Collected data entries:
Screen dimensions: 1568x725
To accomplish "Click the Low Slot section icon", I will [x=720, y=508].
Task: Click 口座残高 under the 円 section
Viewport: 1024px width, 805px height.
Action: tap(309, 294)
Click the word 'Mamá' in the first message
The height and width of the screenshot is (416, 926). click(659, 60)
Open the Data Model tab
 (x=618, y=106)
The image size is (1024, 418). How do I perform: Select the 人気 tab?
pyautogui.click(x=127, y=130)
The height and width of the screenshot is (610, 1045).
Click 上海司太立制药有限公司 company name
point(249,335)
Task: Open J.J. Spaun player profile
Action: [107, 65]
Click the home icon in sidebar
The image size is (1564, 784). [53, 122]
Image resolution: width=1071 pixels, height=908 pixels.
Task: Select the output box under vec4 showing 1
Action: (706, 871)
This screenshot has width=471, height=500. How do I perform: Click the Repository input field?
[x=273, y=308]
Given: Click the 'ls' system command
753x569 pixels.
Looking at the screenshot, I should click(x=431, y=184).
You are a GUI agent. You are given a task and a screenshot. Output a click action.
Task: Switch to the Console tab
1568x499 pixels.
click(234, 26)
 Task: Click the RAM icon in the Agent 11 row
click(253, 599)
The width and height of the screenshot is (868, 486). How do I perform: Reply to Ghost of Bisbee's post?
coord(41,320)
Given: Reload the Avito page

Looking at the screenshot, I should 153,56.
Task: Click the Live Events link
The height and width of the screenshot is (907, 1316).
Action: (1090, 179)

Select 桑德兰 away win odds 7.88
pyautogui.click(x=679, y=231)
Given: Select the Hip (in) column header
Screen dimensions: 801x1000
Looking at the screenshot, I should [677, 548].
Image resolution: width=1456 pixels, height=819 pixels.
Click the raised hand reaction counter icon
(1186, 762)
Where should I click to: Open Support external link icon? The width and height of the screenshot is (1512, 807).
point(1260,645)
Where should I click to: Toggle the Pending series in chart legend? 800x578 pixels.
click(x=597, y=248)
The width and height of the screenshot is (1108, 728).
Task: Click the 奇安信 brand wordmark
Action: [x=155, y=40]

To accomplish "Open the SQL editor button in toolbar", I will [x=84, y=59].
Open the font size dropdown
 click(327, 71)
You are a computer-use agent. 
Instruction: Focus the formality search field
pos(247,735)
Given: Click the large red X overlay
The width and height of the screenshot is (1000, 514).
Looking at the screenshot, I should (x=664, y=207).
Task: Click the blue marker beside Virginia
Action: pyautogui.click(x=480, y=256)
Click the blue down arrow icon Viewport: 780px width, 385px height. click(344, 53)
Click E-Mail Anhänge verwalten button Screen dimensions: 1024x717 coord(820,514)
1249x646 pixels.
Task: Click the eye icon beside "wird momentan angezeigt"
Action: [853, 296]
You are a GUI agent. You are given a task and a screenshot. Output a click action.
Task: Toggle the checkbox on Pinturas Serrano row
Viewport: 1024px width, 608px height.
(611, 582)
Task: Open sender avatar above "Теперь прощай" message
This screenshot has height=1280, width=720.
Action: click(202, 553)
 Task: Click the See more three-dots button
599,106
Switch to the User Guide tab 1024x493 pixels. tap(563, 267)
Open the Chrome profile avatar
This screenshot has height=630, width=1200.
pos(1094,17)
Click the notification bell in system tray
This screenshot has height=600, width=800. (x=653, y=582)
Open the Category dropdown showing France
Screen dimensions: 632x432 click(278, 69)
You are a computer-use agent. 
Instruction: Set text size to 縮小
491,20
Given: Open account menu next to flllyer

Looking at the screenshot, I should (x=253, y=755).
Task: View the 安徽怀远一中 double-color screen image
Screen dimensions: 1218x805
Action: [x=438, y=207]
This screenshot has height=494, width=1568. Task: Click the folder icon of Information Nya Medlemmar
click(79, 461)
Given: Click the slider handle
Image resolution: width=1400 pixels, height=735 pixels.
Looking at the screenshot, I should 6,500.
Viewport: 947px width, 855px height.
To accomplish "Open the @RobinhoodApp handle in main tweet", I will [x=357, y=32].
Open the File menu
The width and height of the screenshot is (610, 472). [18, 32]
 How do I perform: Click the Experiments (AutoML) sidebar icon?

▸ **BRIEF**: Recast every line of the listing above as a numbered list, leaving out the blank lines.

▸ **COMPLETED EXERCISE**:
1. Screen dimensions: 1568x725
2. To accomplish "Click the Low Slot section icon", I will [x=720, y=508].
3. Task: Click 口座残高 under the 円 section
4. Viewport: 1024px width, 805px height.
5. Action: tap(309, 294)
6. Click the word 'Mamá' in the first message
7. The height and width of the screenshot is (416, 926). click(659, 60)
8. Open the Data Model tab
9.  (x=618, y=106)
10. The image size is (1024, 418). How do I perform: Select the 人気 tab?
11. pyautogui.click(x=127, y=130)
12. The height and width of the screenshot is (610, 1045).
13. Click 上海司太立制药有限公司 company name
14. point(249,335)
15. Task: Open J.J. Spaun player profile
16. Action: [107, 65]
17. Click the home icon in sidebar
18. The image size is (1564, 784). [53, 122]
19. Image resolution: width=1071 pixels, height=908 pixels.
20. Task: Select the output box under vec4 showing 1
21. Action: (706, 871)
22. This screenshot has width=471, height=500. How do I perform: Click the Repository input field?
23. [x=273, y=308]
24. Given: Click the 'ls' system command
25. 753x569 pixels.
26. Looking at the screenshot, I should click(x=431, y=184).
27. You are a GUI agent. You are given a task and a screenshot. Output a click action.
28. Task: Switch to the Console tab
29. 1568x499 pixels.
30. click(234, 26)
31.  Task: Click the RAM icon in the Agent 11 row
32. click(253, 599)
33. The width and height of the screenshot is (868, 486). How do I perform: Reply to Ghost of Bisbee's post?
34. coord(41,320)
35. Given: Reload the Avito page
36. Looking at the screenshot, I should 153,56.
37. Task: Click the Live Events link
38. The height and width of the screenshot is (907, 1316).
39. Action: (1090, 179)
40. Select 桑德兰 away win odds 7.88
41. pyautogui.click(x=679, y=231)
42. Given: Select the Hip (in) column header
43. Screen dimensions: 801x1000
44. Looking at the screenshot, I should [677, 548].
45. Image resolution: width=1456 pixels, height=819 pixels.
46. Click the raised hand reaction counter icon
47. (1186, 762)
48. Where should I click to: Open Support external link icon? The width and height of the screenshot is (1512, 807).
49. point(1260,645)
50. Where should I click to: Toggle the Pending series in chart legend? 800x578 pixels.
51. click(x=597, y=248)
52. The width and height of the screenshot is (1108, 728).
53. Task: Click the 奇安信 brand wordmark
54. Action: [x=155, y=40]
55. To accomplish "Open the SQL editor button in toolbar", I will [x=84, y=59].
56. Open the font size dropdown
57.  click(327, 71)
58. You are a computer-use agent. 
59. Instruction: Focus the formality search field
60. pos(247,735)
61. Given: Click the large red X overlay
62. The width and height of the screenshot is (1000, 514).
63. Looking at the screenshot, I should (x=664, y=207).
64. Task: Click the blue marker beside Virginia
65. Action: pyautogui.click(x=480, y=256)
66. Click the blue down arrow icon Viewport: 780px width, 385px height. click(344, 53)
67. Click E-Mail Anhänge verwalten button Screen dimensions: 1024x717 coord(820,514)
68. 1249x646 pixels.
69. Task: Click the eye icon beside "wird momentan angezeigt"
70. Action: [853, 296]
71. You are a GUI agent. You are given a task and a screenshot. Output a click action.
72. Task: Toggle the checkbox on Pinturas Serrano row
73. Viewport: 1024px width, 608px height.
74. (611, 582)
75. Task: Open sender avatar above "Теперь прощай" message
76. This screenshot has height=1280, width=720.
77. Action: click(202, 553)
78.  Task: Click the See more three-dots button
79. 599,106
80. Switch to the User Guide tab 1024x493 pixels. tap(563, 267)
81. Open the Chrome profile avatar
82. This screenshot has height=630, width=1200.
83. pos(1094,17)
84. Click the notification bell in system tray
85. This screenshot has height=600, width=800. (x=653, y=582)
86. Open the Category dropdown showing France
87. Screen dimensions: 632x432 click(278, 69)
88. You are a computer-use agent. 
89. Instruction: Set text size to 縮小
90. 491,20
91. Given: Open account menu next to flllyer
92. Looking at the screenshot, I should (x=253, y=755).
93. Task: View the 安徽怀远一中 double-color screen image
94. Screen dimensions: 1218x805
95. Action: [x=438, y=207]
96. This screenshot has height=494, width=1568. Task: Click the folder icon of Information Nya Medlemmar
97. click(79, 461)
98. Given: Click the slider handle
99. Image resolution: width=1400 pixels, height=735 pixels.
100. Looking at the screenshot, I should 6,500.
101. Viewport: 947px width, 855px height.
102. To accomplish "Open the @RobinhoodApp handle in main tweet", I will [x=357, y=32].
103. Open the File menu
104. The width and height of the screenshot is (610, 472). [18, 32]
105.  How do I perform: Click the Experiments (AutoML) sidebar icon?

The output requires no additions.